**WHAT YOU NEED TO DO**
A. Based on the article about the protest truck convoy, do these statements agree with it? (i) At least 70 trucks were in the convoy that passed through Manitoba. (ii) The trucks left Red Deer on Friday. (iii) Carritt said the carbon tax is too high. Answer yes or no for each and quote the words from the article that decide it.
B. According to the article about the protest truck convoy, what is the name of the protest the trucks were part of?
C. Rewrite everything from "Carritt was driving" down to "We Roll protest." in the article about the protest truck convoy, changing "Thursday" to "Wednesday".

**EXTRACT PROVIDED**
◇ ◇ ◇ ◇
Protesters wave flags and shout at passing trucks as the United We Roll protest leaves Winnipeg early on Friday evening. (Walther Bernal/CBC)

Protest truck convoy passes through Manitoba en route to Ottawa

A convoy of at least 70 trucks protesting Ottawa’s oil and gas policies passed through Manitoba on Friday on its way to Parliament Hill, hoping to pick up steam among local drivers.

“We want the current government to realize that they have a huge disconnect with a lot of issues, and the biggest is our oil and gas industry needs to get back in order — and our farmers,” said organizer Glen Carritt Friday morning.

“Everybody’s hurting because the carbon tax is way too much.”

Carritt was driving one of roughly 170 trucks that left Red Deer, Alta., early Thursday morning with a destination of Ottawa as part of the United We Roll protest.

A convoy of trucks left Red Deer on Thursday, bound for Ottawa to demand the federal government do more to help the oil and gas industry in Western Canada. (Tiphanie Roquette/Radio Canada)
◇ ◇ ◇ ◇
**STORED DATA**
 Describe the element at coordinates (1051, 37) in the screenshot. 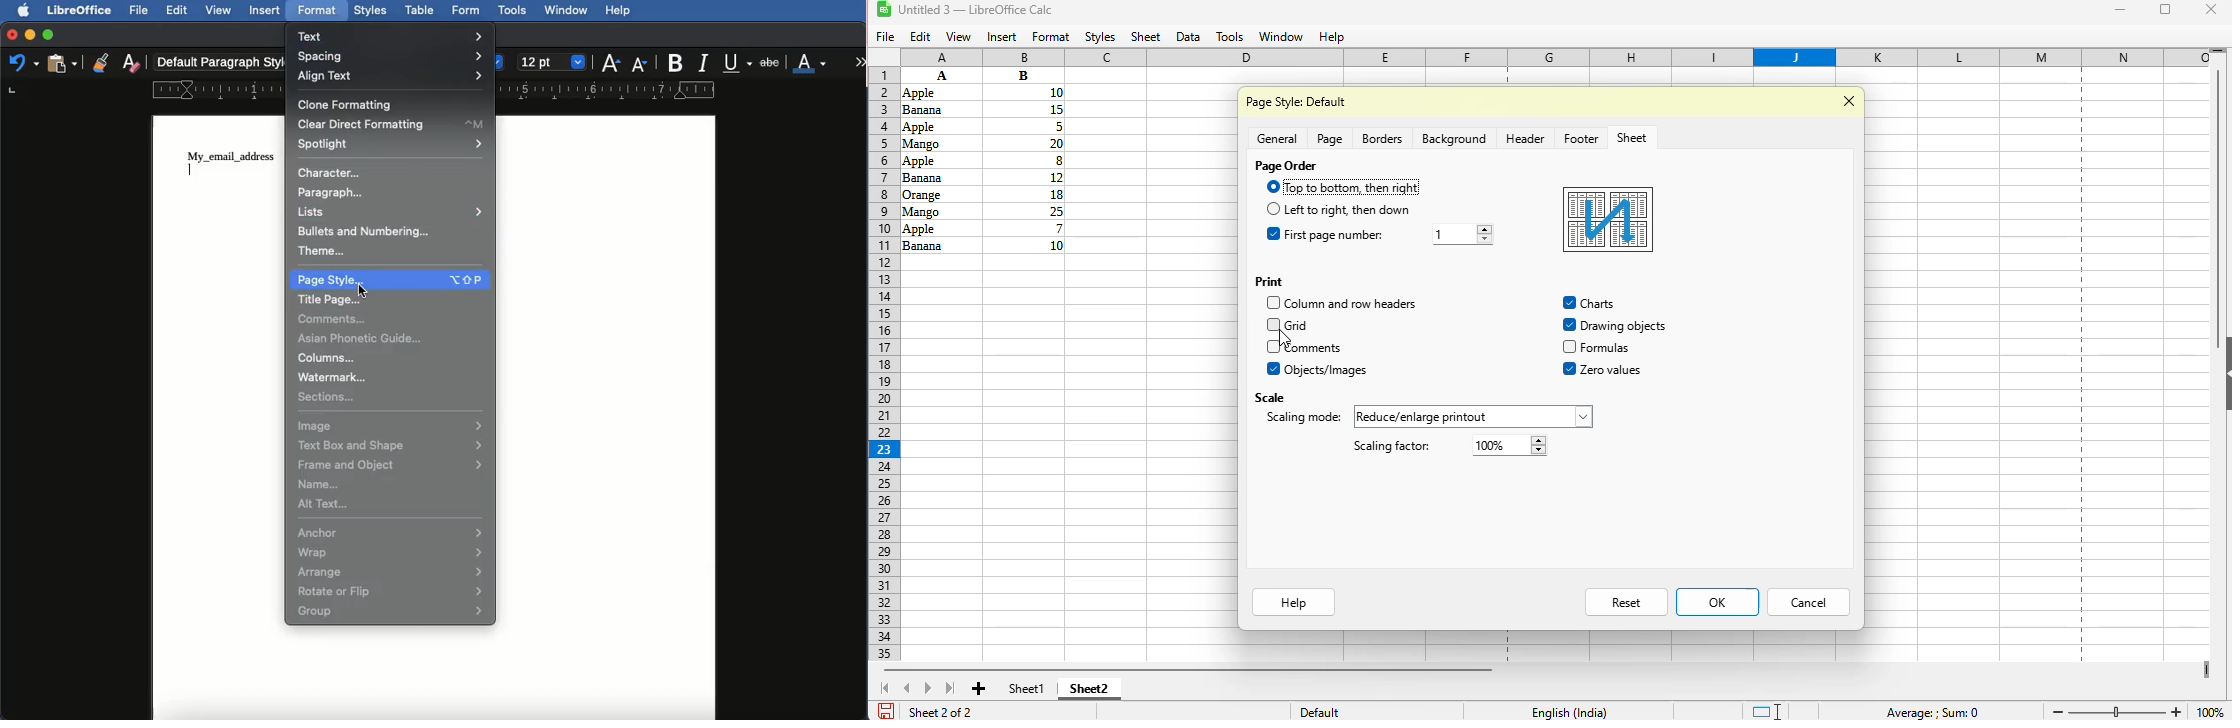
◇ ◇ ◇ ◇
**RESPONSES FOR EACH TASK**
A.
(i) Yes: "A convoy of at least 70 trucks protesting Ottawa’s oil and gas policies passed through Manitoba on Friday"
(ii) No: "left Red Deer, Alta., early Thursday morning"
(iii) Yes: "Everybody’s hurting because the carbon tax is way too much."

B. United We Roll.

C.
Carritt was driving one of roughly 170 trucks that left Red Deer, Alta., early Wednesday morning with a destination of Ottawa as part of the United We Roll protest.